Der ep befragte die beiden Autoren, Dipl.-Ing. Friedhelm Dalitz vom Geschäftsbereich Hospitals und Abdurrahman Namdar vom Technischen Büro Berlin der Firma Bender, zur aktuellen Situation, insbesondere hinsichtlich der Elektrotechnik für medizinische Bereiche.

Seiten

In Zeiten, in denen die Corona-Pandemie große Herausforderungen an das Gesundheitswesen, an Krankenhäuser und Kliniken, aber auch Unternehmen und letztlich an uns alle weltweit stellt, ist gemeinschaftliches Handeln besonders wichtig. Vor allem darf in dieser Krise niemand ohne Strom sein. Daher leistet auch Bender weiterhin seinen Beitrag zur sicheren Stromversorgung und ist für seine Kunden und insbesondere für die Krankenhäuser und Elektrofachkräfte da.

Welche Auswirkungen hat die Pandemie aktuell auf das Unternehmen Bender? Wie gehen Sie bei sich damit um?

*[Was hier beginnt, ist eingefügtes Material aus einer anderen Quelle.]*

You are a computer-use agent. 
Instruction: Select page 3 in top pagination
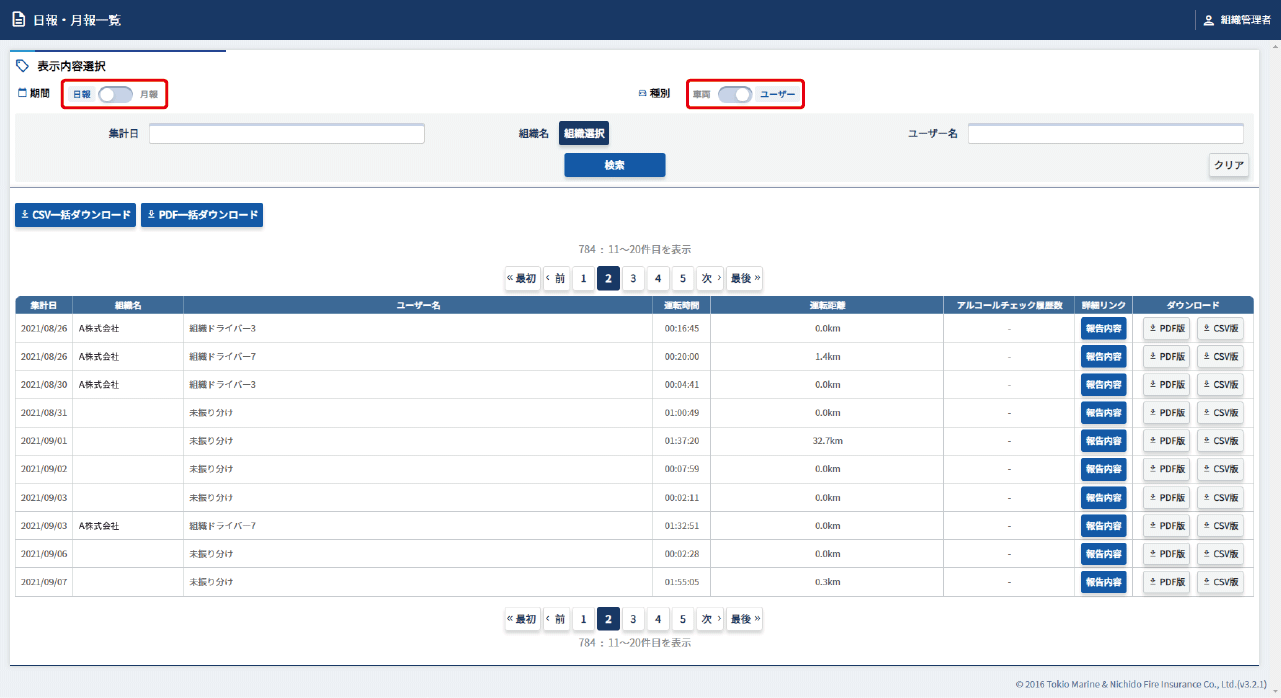633,278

F. Dalitz: Alle Mitarbeiter, bei denen es möglich ist, arbeiten aus dem Home Office. Abhängig von der derzeitigen Situation reduzieren alle Mitarbeiter ihre Überstunden als Vorbereitungsmaßnahme.

Hygienemaßnahmen wurden ausgeweitet und in vielen Bereichen weitere Desinfektionseinrichtungen aufgestellt. Abstandsregeln zum Schutz der Mitarbeiter gehören mittlerweile so selbstverständlich zum Arbeitsalltag wie das Tragen von ESD-Schutzkleidung.

Als Spezialist für elektrische Sicherheit ist die Firma Bender jedoch sehr breit aufgestellt und in allen Branchen tätig.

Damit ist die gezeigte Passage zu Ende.